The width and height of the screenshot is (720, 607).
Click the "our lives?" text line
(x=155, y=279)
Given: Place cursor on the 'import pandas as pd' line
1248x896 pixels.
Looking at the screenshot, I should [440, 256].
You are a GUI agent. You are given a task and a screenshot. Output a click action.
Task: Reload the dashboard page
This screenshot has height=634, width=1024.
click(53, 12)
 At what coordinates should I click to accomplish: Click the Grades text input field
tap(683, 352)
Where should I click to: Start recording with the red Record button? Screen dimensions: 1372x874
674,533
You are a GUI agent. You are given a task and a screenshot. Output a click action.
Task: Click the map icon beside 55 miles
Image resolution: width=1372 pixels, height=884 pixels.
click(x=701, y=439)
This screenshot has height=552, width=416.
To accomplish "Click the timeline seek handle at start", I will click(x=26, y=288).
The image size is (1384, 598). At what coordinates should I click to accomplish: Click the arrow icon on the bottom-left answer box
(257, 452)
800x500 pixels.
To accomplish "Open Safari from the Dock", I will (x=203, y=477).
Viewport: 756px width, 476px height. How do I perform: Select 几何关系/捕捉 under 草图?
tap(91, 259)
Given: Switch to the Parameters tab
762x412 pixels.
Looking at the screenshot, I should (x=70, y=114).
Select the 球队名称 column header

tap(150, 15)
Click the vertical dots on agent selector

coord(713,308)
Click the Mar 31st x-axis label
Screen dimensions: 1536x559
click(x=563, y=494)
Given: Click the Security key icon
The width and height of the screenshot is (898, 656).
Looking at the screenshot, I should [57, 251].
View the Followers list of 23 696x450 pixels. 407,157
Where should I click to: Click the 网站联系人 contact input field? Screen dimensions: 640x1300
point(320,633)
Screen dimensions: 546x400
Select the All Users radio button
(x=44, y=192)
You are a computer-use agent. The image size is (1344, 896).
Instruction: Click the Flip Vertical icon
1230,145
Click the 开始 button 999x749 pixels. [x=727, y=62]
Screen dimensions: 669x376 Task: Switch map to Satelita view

TRY IT
Write every record above out again exactly as it stands.

YOUR RESPONSE
The width and height of the screenshot is (720, 607).
Click the "our lives?" text line
(x=155, y=279)
Given: Place cursor on the 'import pandas as pd' line
1248x896 pixels.
Looking at the screenshot, I should [440, 256].
You are a GUI agent. You are given a task and a screenshot. Output a click action.
Task: Reload the dashboard page
This screenshot has height=634, width=1024.
click(53, 12)
 At what coordinates should I click to accomplish: Click the Grades text input field
tap(683, 352)
Where should I click to: Start recording with the red Record button? Screen dimensions: 1372x874
674,533
You are a GUI agent. You are given a task and a screenshot. Output a click action.
Task: Click the map icon beside 55 miles
Image resolution: width=1372 pixels, height=884 pixels.
click(x=701, y=439)
This screenshot has height=552, width=416.
To accomplish "Click the timeline seek handle at start", I will click(x=26, y=288).
The image size is (1384, 598). At what coordinates should I click to accomplish: Click the arrow icon on the bottom-left answer box
(257, 452)
800x500 pixels.
To accomplish "Open Safari from the Dock", I will (x=203, y=477).
Viewport: 756px width, 476px height. How do I perform: Select 几何关系/捕捉 under 草图?
tap(91, 259)
Given: Switch to the Parameters tab
762x412 pixels.
Looking at the screenshot, I should (x=70, y=114).
Select the 球队名称 column header

tap(150, 15)
Click the vertical dots on agent selector

coord(713,308)
Click the Mar 31st x-axis label
Screen dimensions: 1536x559
click(x=563, y=494)
Given: Click the Security key icon
The width and height of the screenshot is (898, 656).
Looking at the screenshot, I should [57, 251].
View the Followers list of 23 696x450 pixels. 407,157
Where should I click to: Click the 网站联系人 contact input field? Screen dimensions: 640x1300
point(320,633)
Screen dimensions: 546x400
Select the All Users radio button
(x=44, y=192)
You are a computer-use agent. The image size is (1344, 896).
Instruction: Click the Flip Vertical icon
1230,145
Click the 开始 button 999x749 pixels. [x=727, y=62]
Screen dimensions: 669x376 Task: Switch map to Satelita view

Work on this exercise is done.